Exercise goal ▸ Write each line of the records below as one string in a JSON list, in order, skipping blank lines. Leave the pictures out.

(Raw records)
START
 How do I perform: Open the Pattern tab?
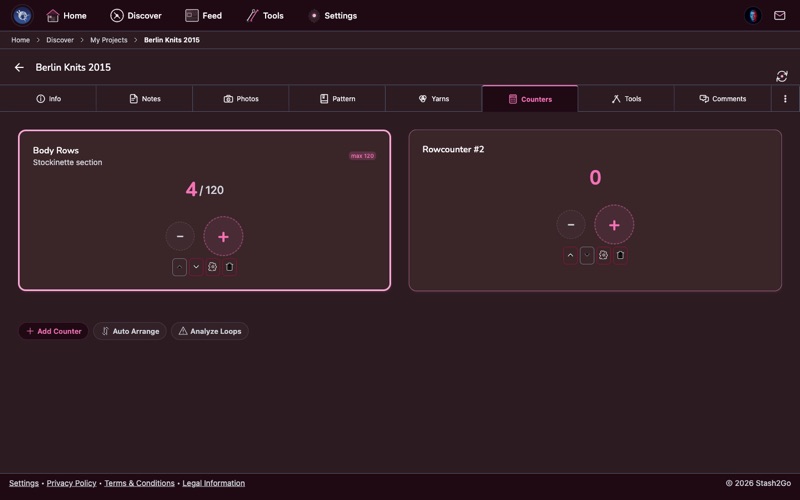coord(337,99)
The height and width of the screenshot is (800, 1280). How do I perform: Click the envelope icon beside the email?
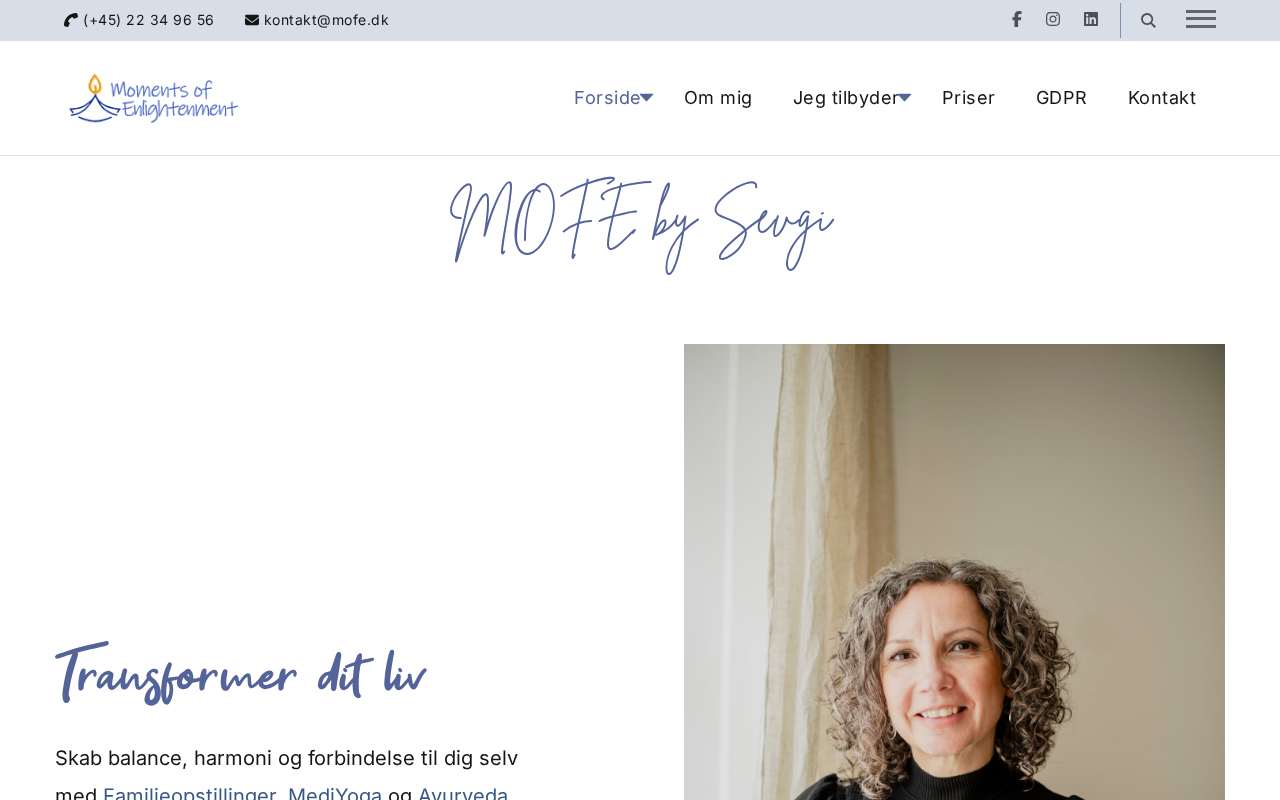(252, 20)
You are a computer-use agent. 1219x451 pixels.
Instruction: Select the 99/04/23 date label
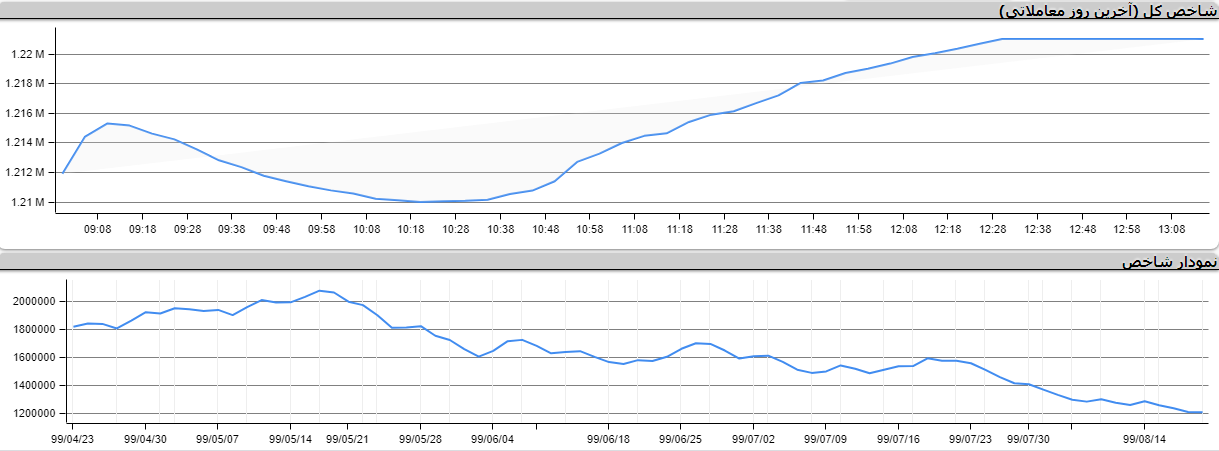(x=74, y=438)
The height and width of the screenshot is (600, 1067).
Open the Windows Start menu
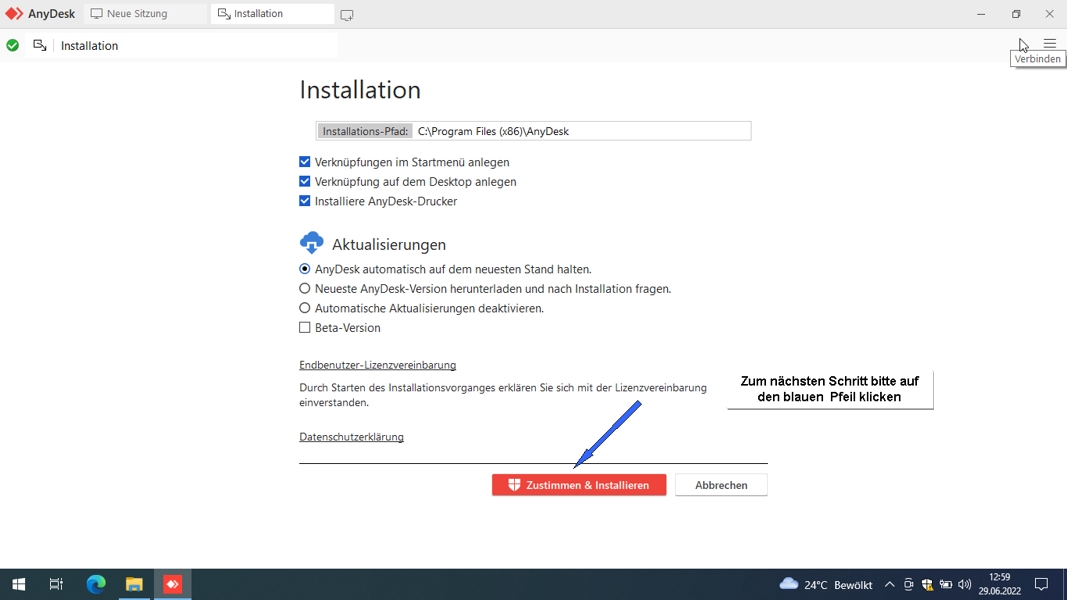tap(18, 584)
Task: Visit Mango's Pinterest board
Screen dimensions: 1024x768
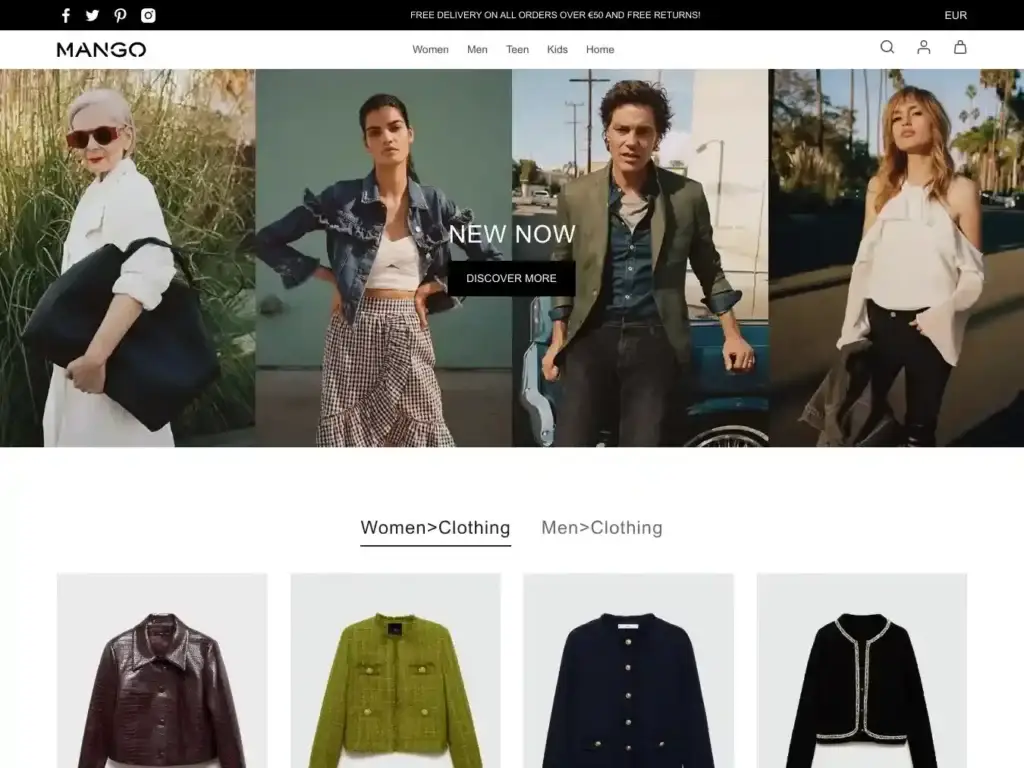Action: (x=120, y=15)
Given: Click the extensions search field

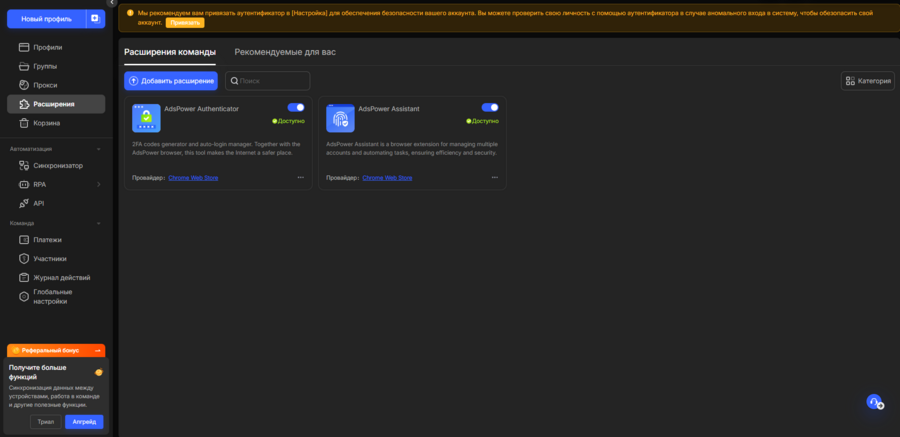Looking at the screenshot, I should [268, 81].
END
The output ▸
[
  " How do I perform: Open the Pattern tab?",
  "coord(337,99)",
  "The height and width of the screenshot is (800, 1280). How do I perform: Click the envelope icon beside the email?",
  "(252, 20)",
  "You are a computer-use agent. 1219x451 pixels.",
  "Instruction: Select the 99/04/23 date label",
  "(x=74, y=438)",
  "The height and width of the screenshot is (600, 1067).",
  "Open the Windows Start menu",
  "tap(18, 584)",
  "Task: Visit Mango's Pinterest board",
  "Screen dimensions: 1024x768",
  "Action: (x=120, y=15)",
  "Given: Click the extensions search field",
  "Looking at the screenshot, I should [268, 81]."
]